Therefor GTP can increase the mitochondrial energy metabolism and help maintain aerobe respiration and activate pyruvate dehydrogenase during exercise. Reduced calcium uptake and release from the calcium storage into the cell, as well as decreased branch-chained amino acids (isoleucine, valine, leucine) are involved in fatigue after exercise (4).
After GTP-synthesis, the next reaction in the citric acid cycle is: succinate + FAD-> fumarate + FADH2
This reaction is coupled to complex II of the respiratory chain.
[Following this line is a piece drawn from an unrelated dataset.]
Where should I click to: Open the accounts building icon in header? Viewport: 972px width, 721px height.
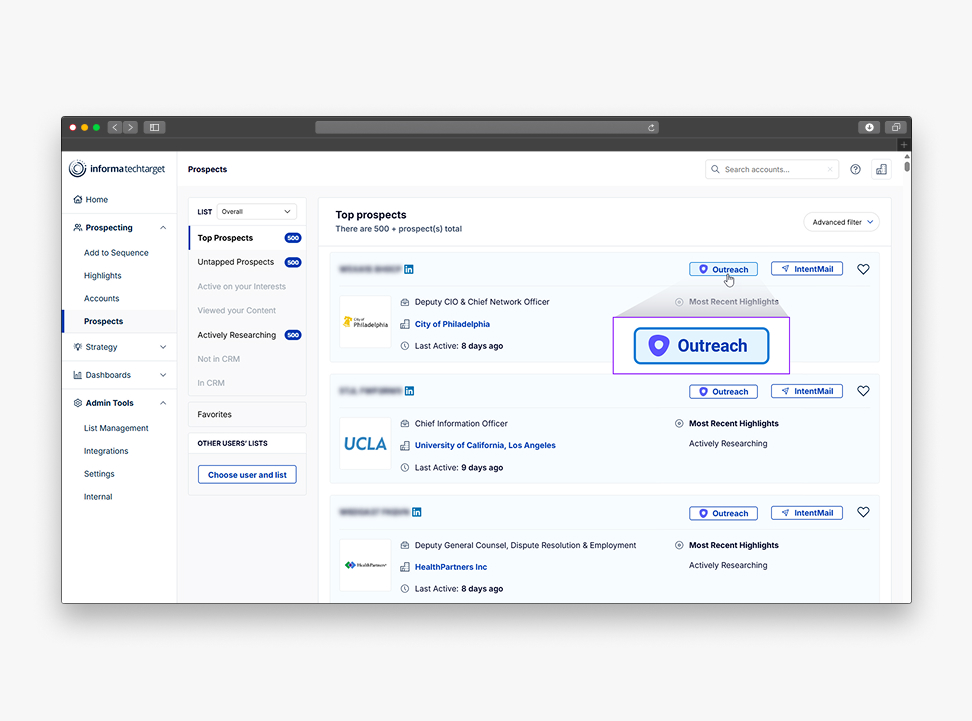coord(881,170)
The pyruvate dehydrogenase is inhibited by high levels of acetyl-CoA, NADH/H+ and ATP. Both parts of fatty acid breakdown, the fatty acid oxidation and the odd-numbered fatty acid breakdown raise NADH/H+ and acetyl-CoA relatively little, while increasing GTP and ATP. The fatty acid oxidation forms one FADH2 for every NADH/H+ and acetyl-CoA produced and the odd-numbered fatty acid breakdown doesn’t form any acetyl-CoA and only one NADH/H+ on one GTP and FADH2 until it is converted to oxaloacetate. Pyruvate being broken down in the citric acid cycle, produces one acetyl-CoA and four NADH/H+ on one FADH2 and one GTP.
Low ATP, low GTP and impaired calcium release might cause a jam that prevents pyruvate from being metabolized in the citric acid cycle, because of lack of calcium as cofactor and low pyruvate carboxylase activity. This inhibits the aerobe metabolism during exercise and leads to more activation of the anaerobe metabolism with increases of lactate and cytosolic NADH/H+.
Bicarbonate (HCO3-) is a cofactor for both the pyruvate carboxylase and the odd-numbered fatty acid breakdown, which might be a reason why it is important for exercise tolerance. It is also needed in the fatty acid synthesis, which synthesizes the pyruvate dehydrogenase cofactor alpha lipoic acid.
Carbon dioxide and water react to bicarbonate:
CO2 + H2O <-> H2CO3 <-> HCO3- + H+
carbon dioxide + water <-> carbonic acid <-> bicarbonate + protons
Bicarbonate acts as a buffer. It can raise the pH, make it more alkaline by binding protons in carbonic acid. This reaction from bicarbonate to carbonic acid is increased, when proton levels rise too much, the pH becomes too acidic.
These two factors might help raise bicarbonate: enough CO2 and not too high proton levels. CO2 is a product of the citric acid cycle and synthesis increases with citric cycle function. The citric acid cycle and other processes that raise NADH/H+ also raise protons.
The respiratory chain uses the protons and electrons from NADH/H+ for ATP synthesis and complex IV of the respiratory chain binds protons in water: O2 + 4H+ +4e- -> 2H2O
Respiratory chain complex IV needs heme and copper as cofactors.
Pyruvate carboxylase raises CO2 levels in the citric acid cycle and the odd-numbered fatty acid breakdown might increase heme synthesis from succinyl-CoA.
In conclusion, fatty acid breakdown is important for raising ATP and GTP levels, which help increase aerobe respiration during exercise by activating pyruvate carboxylase and calcium release into the cell. Bicarbonate is a relevant cofactor and mediator of these processes.